When it comes to hardware, carefully consider the main tasks that the server(s) performs. In the case of a static Web site, it is primarily to marshal network connections and to copy files from disk to network. To accelerate such a site, you want to focus on building a Web server with very fast disk and network subsystems, as well as enough memory to handle simultaneous requests. You may, in fact, choose to get very aggressive in adding memory to your system and try to cache all the heavily used objects in memory in order to avoid disk access altogether. Interestingly, processor speed is not nearly as important as you might think in a site serving static files; it does help, but the disk will often prove to be a bigger bottleneck. When the site is serving dynamic as well as static pages, obviously processor speed becomes more important, but even in this case, having a fast drive or dual NICs can still be more important. On the other hand, the combination of a lot of dynamic page generation with other processor-intensive responsibilities like SSL and/or HTTP compression makes it more likely that the CPU is the resource in need of enhancing.
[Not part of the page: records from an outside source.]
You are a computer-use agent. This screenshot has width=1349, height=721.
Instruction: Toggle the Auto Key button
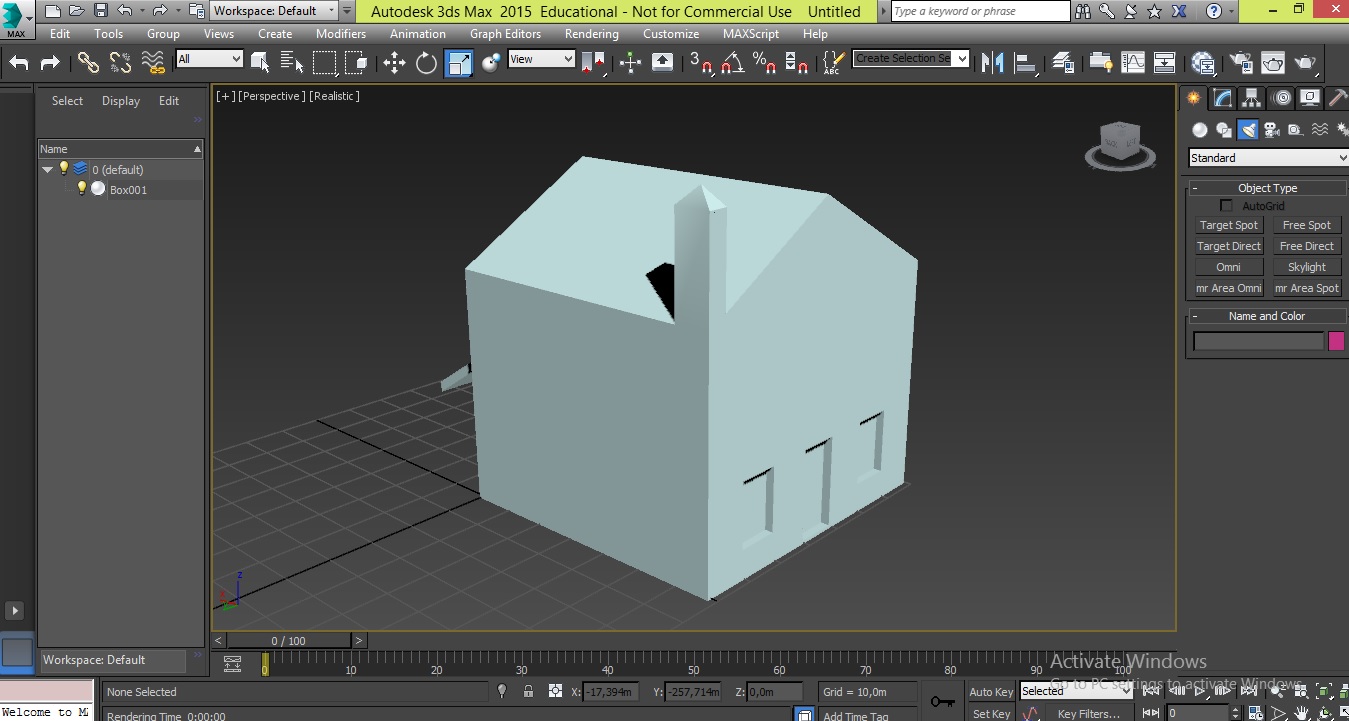(990, 691)
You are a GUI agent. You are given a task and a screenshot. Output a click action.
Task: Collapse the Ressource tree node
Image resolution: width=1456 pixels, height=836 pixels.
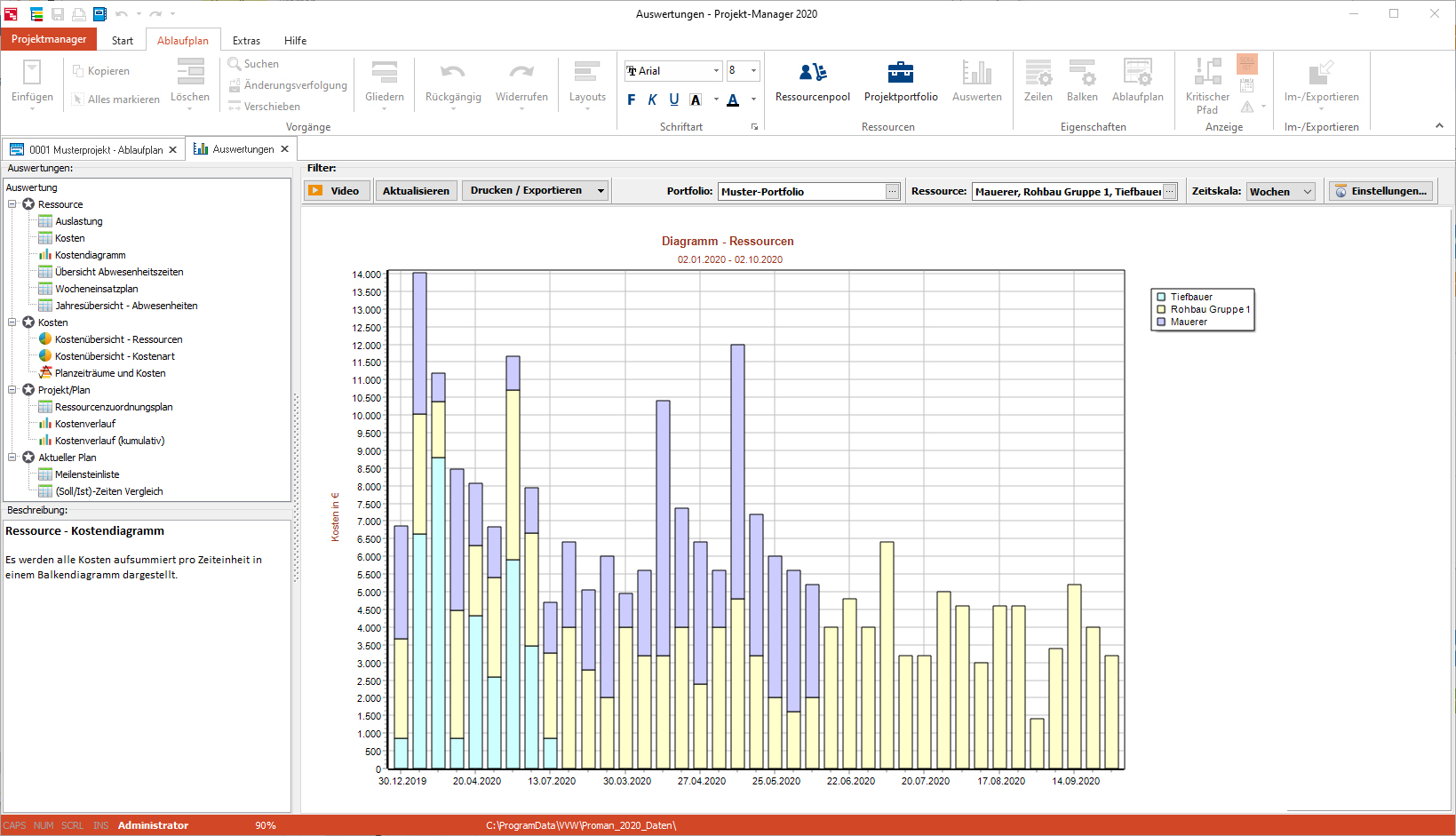pos(12,204)
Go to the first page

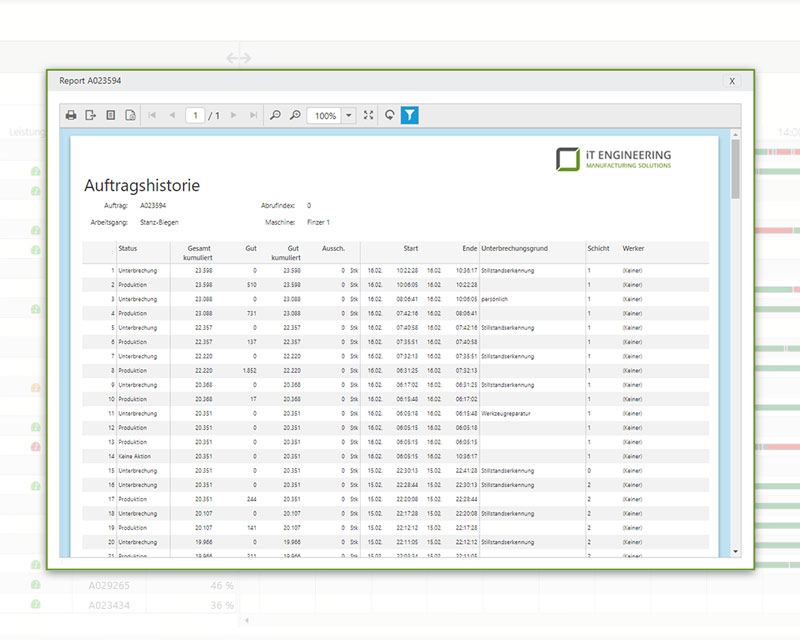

In other words, what the server does will dictate how it can most effectively be beefed up.

Even if you don't have it in your budget to customize your server hardware or software, there might be some changes you can make fairly cheaply. For example, you might consider tuning your operating system's TCP/IP settings for the most efficient use of those underlying TCP/IP resources on which HTTP is dependent. This might be a matter of adjusting the TCP receive window to a size best suited to your application and your server's network connection, or making sure that TCP features that can be toggled, such as delayed ACKs or TCP_NODELAY, are used or not used, depending again on the characteristics of the application and the network environment, or simply making sure your box is not suffering from port exhaustion due to excessive TIME_WAIT times or other causes. However, before twisting the knobs on your network characteristics, both in the Web server and on the operating system, make sure to set up realistic load tests to verify that your improvements don't actually slow down users or cause excessive retransmits on your network. In other words, don't try these types of fixes unless you understand how to measure their value.


Acceleration by Division of Labor

Another consideration when addressing site acceleration is that not every form of site content has the same delivery characteristics. Given that different content has different characteristics, we may find that dividing the specific serving duties of a site between several servers is better than simply duplicating site duties evenly across a server farm.

A simple example of acceleration via division of labor is when your site uses SSL encryption for a shopping cart or extranet. In the case of SSL you might find that your server bogs down very rapidly when you have multiple users in the HTTPS sections of your site given the significant overhead introduced by the encryption. In this situation, it makes sense to offload this traffic to another server. For example, you might keep your main site on www.domain.com and then for the checkout portion of the site link to shop.domain.com. The shop.domain.com could be a special box equipped to handle the SSL traffic, potentially using an SSL acceleration card. Segmentation allows you to focus the necessary resources on those users in checkout without bogging down those who are just browsing. You might even find that serving your images or other heavy binaries like PDF files or .EXE downloads from one server might make sense, since these connections take much longer to shut down than ordinary connections and, in the meantime, hold valuable TCP/IP resources hostage. Furthermore, you would not bother with HTTP content encoding on the media server, but would, of course, apply it to the primary text server for HTML, CSS, and JavaScript. In this way, you maximize the use of that server's otherwise underutilized CPU for the sake of bandwidth optimization, while leaving the CPU of the media server free to do its job.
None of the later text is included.